After leaving public service, Litt went to Funny or Die! who made him their D.C. office’s head producer while he published his first book, “Thanks Obama: My Hopey Changey White House Years.” Our wide-ranging interview includes inside details of David’s new book and behind the scenes stories about his time with President Obama. It’s a poignant picture of what an American president needs to do and what’s missing from the White House today, in addition to a manual for how we can fix our democracy.

Buy our book about the 2020 Democratic presidential nominee, Joe Biden.

Here’s the transcript:

Scott Dworkin: I’m here with David Litt, a former speechwriter for President Barack Obama. Now an author out with his newest work Democracy in One Book or Less: How it works, why it doesn’t, and why fixing it is easier than you think.

David, thanks for joining me on the podcast today. How are you?

David Litt: I’m great. Thank you for having me.

Scott Dworkin: Obviously we could talk about the Obama white house for hours and we might later, but I wanted to dive into your new book, cause I think that’s really important to what’s going on right now. First, what inspired you to write a book about democracy? And second, how did you manage to take a topic that most people consider literary veggies and managed to turn it into dessert flavored reading.

David Litt: What inspired me to write a book about democracy was the sense that it’s not going very well right now. I think that most of us have that thing that we only do because Donald Trump is president, you know, in addition to, like, panic, and I certainly have done some of that.

Although the book is about why we don’t need to panic, but I remember having this moment where it was right before the inauguration. I went down to Disney World with my wife so that we wouldn’t have to watch the inauguration on TV. And we were in Disney World, and I was like trying not to check Twitter. I was checking Twitter anyway. And I remember thinking, this is not just about Donald Trump, “Schoolhouse Rock!” did not prepare us for this.

========================================================================

Instruction A: Could you reproduce, word for word, the part of the interview passage that opens with the words containing "Buy our book" and closes with "for having me."?
The text and the entries are unrelated to each other.

Provided material:
========================================================================

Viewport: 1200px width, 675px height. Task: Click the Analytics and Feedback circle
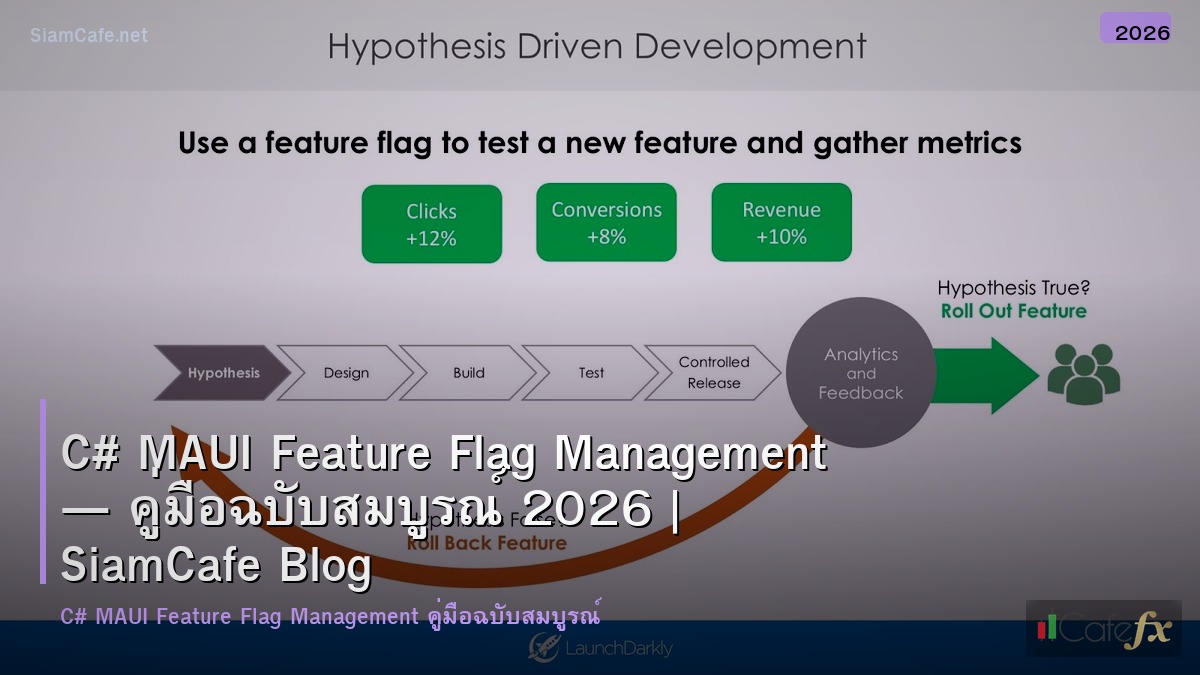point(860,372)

========================================================================

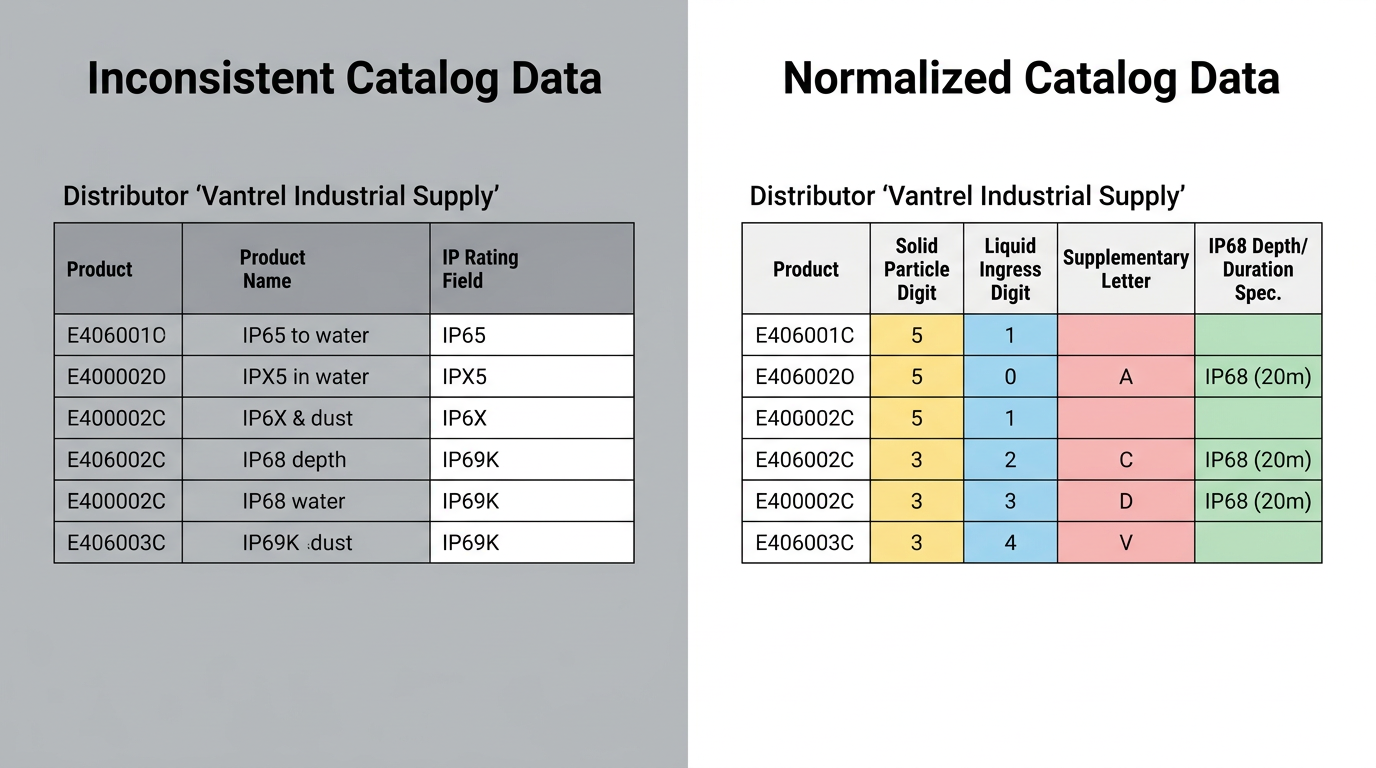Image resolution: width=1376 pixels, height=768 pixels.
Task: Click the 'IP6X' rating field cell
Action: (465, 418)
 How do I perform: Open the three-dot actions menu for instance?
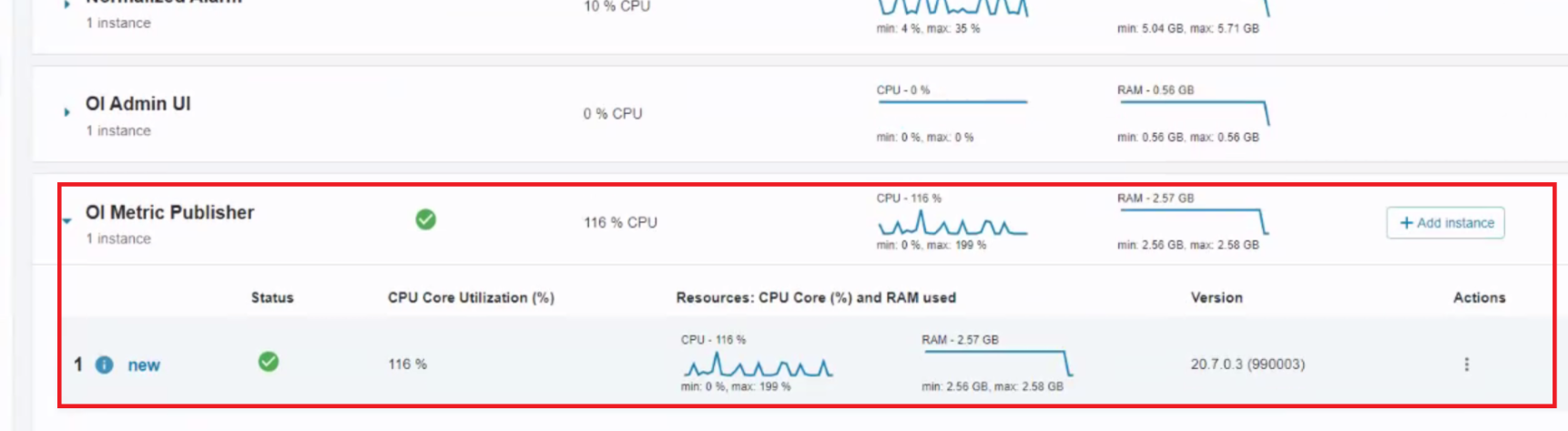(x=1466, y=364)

========================================================================

Instruction B: Can you recast the part of the entries that opens with the line containing "Image resolution: width=1376" and closes with the line containing "(x=1466, y=364)" as a numbered list, skipping blank lines and leaving the pictures out?

Solution A:
Buy our book about the 2020 Democratic presidential nominee, Joe Biden.

Here’s the transcript:

Scott Dworkin: I’m here with David Litt, a former speechwriter for President Barack Obama. Now an author out with his newest work Democracy in One Book or Less: How it works, why it doesn’t, and why fixing it is easier than you think.

David, thanks for joining me on the podcast today. How are you?

David Litt: I’m great. Thank you for having me.

Solution B:
1. Image resolution: width=1376 pixels, height=768 pixels.
2. Task: Click the 'IP6X' rating field cell
3. Action: (465, 418)
4.  How do I perform: Open the three-dot actions menu for instance?
5. (x=1466, y=364)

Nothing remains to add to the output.